Proponents of holding prisoners the way we have at Gitmo say that our enemies don’t deserve due process, and that the U.S. has never extended Habeas to such prisoners during wartime. As NPR’s Morning Edition pointed out today, this is not true. America did extend Habeas to German saboteurs captured during WWII. Then after the war, acting against the wishes of people like Winston Churchill who advocated summary execution rather than trial, the United States wanted the opportunity to demonstrate to the world the power of fair justice and insisted on holding the Nuremberg Trials. The result was the same, but allowing the defendants to hear the charges against them and state their defense gave the trial judges the high moral ground over defendants who had summarily executed so many innocent victims. By the time the trials were over, the entire world knew that the defendants were guilty.

By contrast, the hundreds of prisoners held in Gitmo today have not been charged with nor proven guilty of anything other than the blanket accusation that they are enemies of the United States of America. Many if not most of those prisoners have been held there for over five years without charges.

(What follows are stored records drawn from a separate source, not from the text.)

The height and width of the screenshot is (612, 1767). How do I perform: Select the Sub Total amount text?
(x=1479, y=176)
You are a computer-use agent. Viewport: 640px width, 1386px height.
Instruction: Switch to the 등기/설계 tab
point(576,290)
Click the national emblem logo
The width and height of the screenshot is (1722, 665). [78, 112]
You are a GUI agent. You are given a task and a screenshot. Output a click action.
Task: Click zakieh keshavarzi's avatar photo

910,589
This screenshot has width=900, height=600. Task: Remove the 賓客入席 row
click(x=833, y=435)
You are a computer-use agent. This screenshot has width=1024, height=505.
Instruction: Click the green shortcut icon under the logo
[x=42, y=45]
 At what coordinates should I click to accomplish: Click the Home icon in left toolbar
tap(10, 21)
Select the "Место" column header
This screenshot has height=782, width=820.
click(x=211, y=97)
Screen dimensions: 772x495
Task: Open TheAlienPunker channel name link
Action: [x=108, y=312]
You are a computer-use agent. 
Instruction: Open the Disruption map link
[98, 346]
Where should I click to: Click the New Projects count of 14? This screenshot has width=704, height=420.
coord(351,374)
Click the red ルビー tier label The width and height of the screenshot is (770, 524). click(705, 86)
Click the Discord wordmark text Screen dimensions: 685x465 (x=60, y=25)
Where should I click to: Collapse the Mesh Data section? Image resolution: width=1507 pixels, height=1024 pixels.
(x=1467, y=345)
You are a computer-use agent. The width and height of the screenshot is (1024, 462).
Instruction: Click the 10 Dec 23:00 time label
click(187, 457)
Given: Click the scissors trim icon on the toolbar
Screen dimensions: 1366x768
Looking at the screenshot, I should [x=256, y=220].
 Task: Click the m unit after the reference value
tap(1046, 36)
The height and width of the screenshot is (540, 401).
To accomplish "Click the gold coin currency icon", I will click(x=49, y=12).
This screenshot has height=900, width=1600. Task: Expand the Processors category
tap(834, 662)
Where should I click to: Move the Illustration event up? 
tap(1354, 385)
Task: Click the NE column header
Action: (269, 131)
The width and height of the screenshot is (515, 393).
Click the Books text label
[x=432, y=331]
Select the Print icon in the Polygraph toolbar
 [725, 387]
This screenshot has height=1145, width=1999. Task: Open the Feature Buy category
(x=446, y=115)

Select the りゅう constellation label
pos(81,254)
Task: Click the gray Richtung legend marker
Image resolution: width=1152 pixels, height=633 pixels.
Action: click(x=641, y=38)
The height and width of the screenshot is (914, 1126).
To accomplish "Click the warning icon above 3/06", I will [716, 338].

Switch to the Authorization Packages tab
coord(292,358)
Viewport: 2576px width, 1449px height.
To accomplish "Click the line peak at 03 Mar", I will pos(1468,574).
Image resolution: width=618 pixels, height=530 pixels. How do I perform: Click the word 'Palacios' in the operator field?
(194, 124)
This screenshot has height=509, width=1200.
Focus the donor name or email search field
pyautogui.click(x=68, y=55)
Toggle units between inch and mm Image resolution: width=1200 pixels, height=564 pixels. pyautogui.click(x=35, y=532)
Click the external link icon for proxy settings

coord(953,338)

In a nation which holds other nation’s feet to the fire for human rights violations, this is unconscionable. Colin Powell has spoken out even more harshly than Leahy, saying that he would close Guantanamo Bay immediately.

Senator Leahy’s desire to obtain justice for these prisoners and thus to begin to restore America’s standing as a nation that believes in the rights of man is laudable and should be supported. The problem comes when you realize that he amendment he put forward to achieve this goal is attached to a bill to fund support for the men and women we have stationed in Iraq, and President Bush has said he will veto that bill if the amendment is attached.

In my view, the military has plenty of money in its “black” budget to provide whatever support our troops need, so the bill ought to be presented to Bush with the amendment attached. Let Bush be the one who denies the funds to the troops. Let Bush be the one standing alone in defense of inhumane treatment of prisoners held by America. Let Bush continue to show his *** to the world while the rest of us try to rein him in.

If you agree, call or email your Senators today and tell them so. If there are valid reasons to hold these people in prison, then let’s hold them, but let’s not do so without proving that our reasons are valid. Otherwise we are no better than the Nazis or the Communists who imprisoned so many people without justification in earlier times. The America I believe in would not do that for one minute, let alone five years. I think that’s the America all true patriots believe in, and it’s high time we reinstated our national dignity and honor. Reinstating Habeas Corpus for these prisoners is just the first step.

Be the change you wish to see in the world. -- M. K. Gandhi


Individually we have little voice. Collectively we cannot be ignored.